[start of RECORDS SUPPLIED]
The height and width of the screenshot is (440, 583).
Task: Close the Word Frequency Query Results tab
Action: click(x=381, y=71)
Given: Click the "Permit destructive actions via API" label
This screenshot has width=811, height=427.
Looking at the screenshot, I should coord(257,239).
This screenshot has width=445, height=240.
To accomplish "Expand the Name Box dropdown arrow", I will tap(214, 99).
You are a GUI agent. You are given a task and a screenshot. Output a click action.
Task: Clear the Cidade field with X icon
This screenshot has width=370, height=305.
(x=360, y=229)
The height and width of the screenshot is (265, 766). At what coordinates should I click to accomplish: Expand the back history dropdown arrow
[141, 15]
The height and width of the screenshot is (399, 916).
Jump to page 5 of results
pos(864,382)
[end of RECORDS SUPPLIED]
[start of RECORDS SUPPLIED]
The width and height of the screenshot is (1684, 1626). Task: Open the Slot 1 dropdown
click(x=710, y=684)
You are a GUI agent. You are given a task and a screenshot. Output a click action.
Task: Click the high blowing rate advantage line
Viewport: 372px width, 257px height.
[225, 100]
[end of RECORDS SUPPLIED]
Put the lines from the one containing "Given: Click the" up to and including the one containing "will tap(214, 99)." into a Markdown table with the columns Row and Line, skipping any blank lines.

> **ANSWER TO THIS EXERCISE**
| Row | Line |
|---|---|
| 1 | Given: Click the "Permit destructive actions via API" label |
| 2 | This screenshot has width=811, height=427. |
| 3 | Looking at the screenshot, I should coord(257,239). |
| 4 | This screenshot has width=445, height=240. |
| 5 | To accomplish "Expand the Name Box dropdown arrow", I will tap(214, 99). |